I think there are upsides and downsides to both approaches. Few people truly understand what they want to do at a young age so flexibility in degree choice makes sense; however, it is very understandable that in order to pursue a higher degree you should have previous training in that field. Regardless, Norway’s education system is world-renowned and the universities are especially good at teaching the math, science, engineering, technology, and business fields.

Never be late!

In my previous blog, I wrote about the importance of time management in US business culture; what I did not realize is that Norway pride’s itself on being one of the most punctual countries in the world. I found this out the hard way yesterday when I was two minutes late for an informal resume help meeting. In a follow-up email after our conversation, the person wrote “Next time, we can also talk about the topic of how Norwegians view the topic of being punctual”. When I asked my girlfriend, who is a HR coordinator, about this I was told very politely but very seriously “Norwegians pride ourselves on being on time. We are the second most punctual country in the world behind the Germans. We believe that if you are not on time, then you do not care”. It was a lesson that I will never forget. In the US, we are very timely but being delayed a few minutes is never a very big deal. Needless to say, I will be at least 15 minutes early for any meeting or business function from now on.

Job security

In Norway, it is quite difficult for an employer to fire an employee after the initial 3 month trial period. It is also uncommon for employees to be fired for under performing. Compared with the US, this is quite a novel concept. In the States, employees can be fired with almost zero notice, although 2 weeks is common notice. Although there must be proper grounds for firing an employee, job security is a key topic that is always at the back of Americans’ minds. It does make many of us work much harder, but it is also extremely stressful, especially if you have a family to support.

The Technoport Crowd

Bridging the income inequality gap

Norway ranks #1 in the world for overall equality, according to the Human Development Index, Norway also has some of the lowest paid CEOs in the world, in comparison with fellow employees. There is a much smaller gap between income classes in Norway and this translates into a much more overall feeling of equality. Compared to the United States, which has some of the most striking income gaps in the world, this is a new concept for me. I believe it enhances feelings of fairness, equality, and respect.

A casual workplace

In Norway, attire is generally more casual and working relationships are a bit more informal than in the United States. For instance, at my girlfriend’s company, she shares cake and soda with her coworkers and even the CEO on Fridays. In fact, the CEO sits at an open desk right next to her. This is quite a big difference from my working experiences in the US where CEOs work in plush corner offices down long, beautiful hallways guarded by security officers while most employees work in tightly crammed cubicles several floors below. Aside from banking and finance industries, casual attire is also common in most working environments.

Work-life balance

This is a key difference that sets Norway apart from the rest of the world. In the United States, we often feel like we live to work; in Norway, the approach is much more that people work in order to live. At first glance, Norwegian working hours appear somewhat lax, as normal business hours start and finish promptly from 0800-1600. In fact, you would be lucky to reach even a CEO after 1600. The truth of the matter, however, is that Norwegians are extremely efficient and task-oriented at work and when the working day ends, they are on to more important things such as family.
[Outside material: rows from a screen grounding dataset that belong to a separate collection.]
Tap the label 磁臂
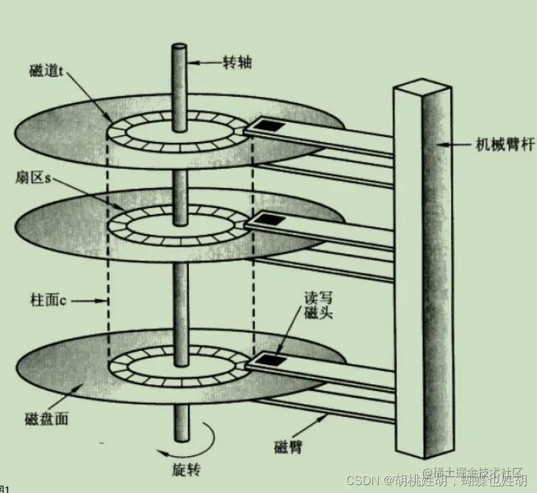coord(288,446)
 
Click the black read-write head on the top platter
coord(270,124)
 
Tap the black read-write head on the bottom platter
coord(269,360)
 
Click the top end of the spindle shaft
coord(180,48)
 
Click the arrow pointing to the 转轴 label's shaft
coord(203,63)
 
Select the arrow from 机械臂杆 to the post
coord(457,144)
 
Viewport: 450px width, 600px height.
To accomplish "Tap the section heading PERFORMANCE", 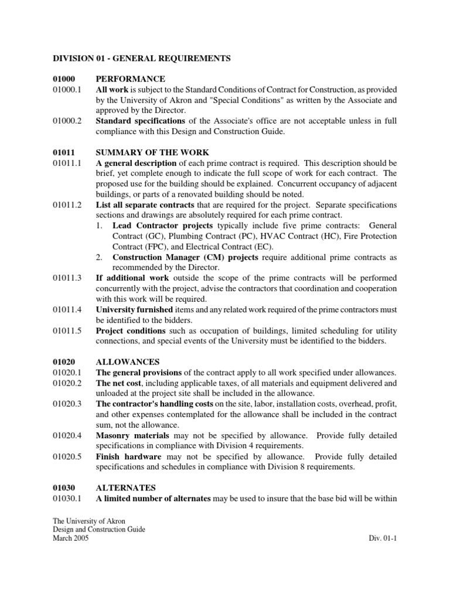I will (130, 79).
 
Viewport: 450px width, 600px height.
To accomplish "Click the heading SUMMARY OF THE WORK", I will (145, 152).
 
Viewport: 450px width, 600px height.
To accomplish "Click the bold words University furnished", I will (134, 309).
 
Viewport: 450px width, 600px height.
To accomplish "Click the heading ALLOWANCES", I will (127, 362).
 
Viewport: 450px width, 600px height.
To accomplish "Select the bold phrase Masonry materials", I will (132, 436).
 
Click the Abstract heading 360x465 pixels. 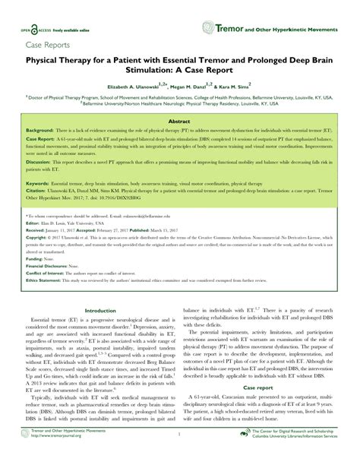click(x=179, y=121)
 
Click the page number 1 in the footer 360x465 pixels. click(x=179, y=457)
In Norway, family takes a huge priority even at work. It is not at all uncommon for someone to leave work 30 minutes early regularly in order to pick their kids up from school or take them to sports practice. They also can use sick days to take care of children if needed. This is in stark contrast to business in the USA where you are expected to work your full day and find a sitter or nanny to take care of your children. Sporting events, gym memberships, health classes, event discounts, leadership classes, and team building exercises are also commonplace and widely offered to employees.

Parental leave, Norway v USA

In the USA, there is no paid parental leave required by law. Mothers and fathers may each take up to 12 weeks of unpaid leave. This often results in women who stay at work up until the baby is ready to be born and returning sometimes as soon as 1-2 weeks after giving birth. The physical and emotional stress that this can put on families is absolutely enormous. In Norway, on the other hand, parents get up to 12 months paid leave for 49 weeks at 100% salary or 59 weeks at 80% salary (split between them but there are some requirements).

By law, the mother MUST take 9 weeks paid leave after the child is born and the father MUST take a total of 14 weeks paid leave before the child turns 3 years old. Employers are generally very respectful of the parents’ choice in how to use the rest of the paid leave days. To me, as an American, this is absolutely incredible that a country cares so much about the health and welfare of it citizens and children that such parental leave policies are in place. A standing round of applause for you, Norway.

Equality is essential

This is hands-down one of my favorite aspects of Norwegian culture. Norway is staunchly pro-equality and works very hard to promote fairness and general welfare in all aspects of life. This week I attended a conference entitled “hvor bled et av alle jente”, which means “where have all the women gone” in business roles. The topic focused on women in leadership positions and equality in the workplace. Representatives and panelists included members from a variety of different business industries. It focused on the leadership, innovation, quality of work, and spirit that women bring into the workplace. It is good to see so much open and healthy discussion on the importance that people of all genders, races, beliefs, and backgrounds bring into the workplace.

Although Norway is a primarily heterogeneous culture and very proud of their background and traditions, the lifestyle and business culture here is very open and welcoming to all people which allows the country to be a melting pot for diversity, thought leadership, understanding, and values.

gibortdagen (1)

Volunteering for all

In Norway, volunteering is a key aspect of work life. Many organizations encourage employees to volunteer in their local communities and will often allow some paid time off for those who wish to participate. Recently, I was introduced to one such idea that is put on here in Trondheim by Engasjert Byrå.

The idea is called Gi Bort Dagen, which roughly translates to “Give Away Day”. This idea came about when Marianne Danielsen realized there was an extra day in her calendar. Now a yearly event, on this day (February 26 this year), companies and employees are encouraged to clean up their offices, work space, or other areas and donate any unneeded items to charity. Volunteering in other services such as health, development, and children’s programs is also encouraged. As an American, small things like this that show the massive support, respect, and caring nature that Norwegians share, has truly helped me to understand why Norway is one of the happiest countries in the world, as ranked by the Human Development Index.

Summer time off

In Norway, employers are required by law to offer 25 paid vacation days per year, plus public holidays. Compare this to the incredible 0 (yes, that’s correct, ZERO) paid vacation days required by law in the USA. In the US, 15 paid vacation days is the average given to employees. So, no wonder that when the ice begins to melt and the sun comes out again to play, the Norwegians commonly take off about 4 weeks in the summer. During this time, business slows to a crawl and people will rarely even check their work emails. It is expected that in the summer, you enjoy time with friends, family, and nature.

Conclusion

There are some very stark contrasts between US and Norwegian business culture, primarily in income equality, holiday leave, job security, and work-life balance. While many of the advantages which Norway provides to employees are becoming more common in the USA, especially in leading companies like Google, there is still much catching-up to do. It is no wonder that Norway is ranked as the world’s happiest country.

Dave Smith is a former US Marine and a graduate of the University of California, Berkeley. He is an avid adventurer, backpacker, and volunteer with travel in over 40 countries. Dave moved from the USA to Norway in December 2014 to pursue a serious relationship with his beautiful Norwegian girlfriend.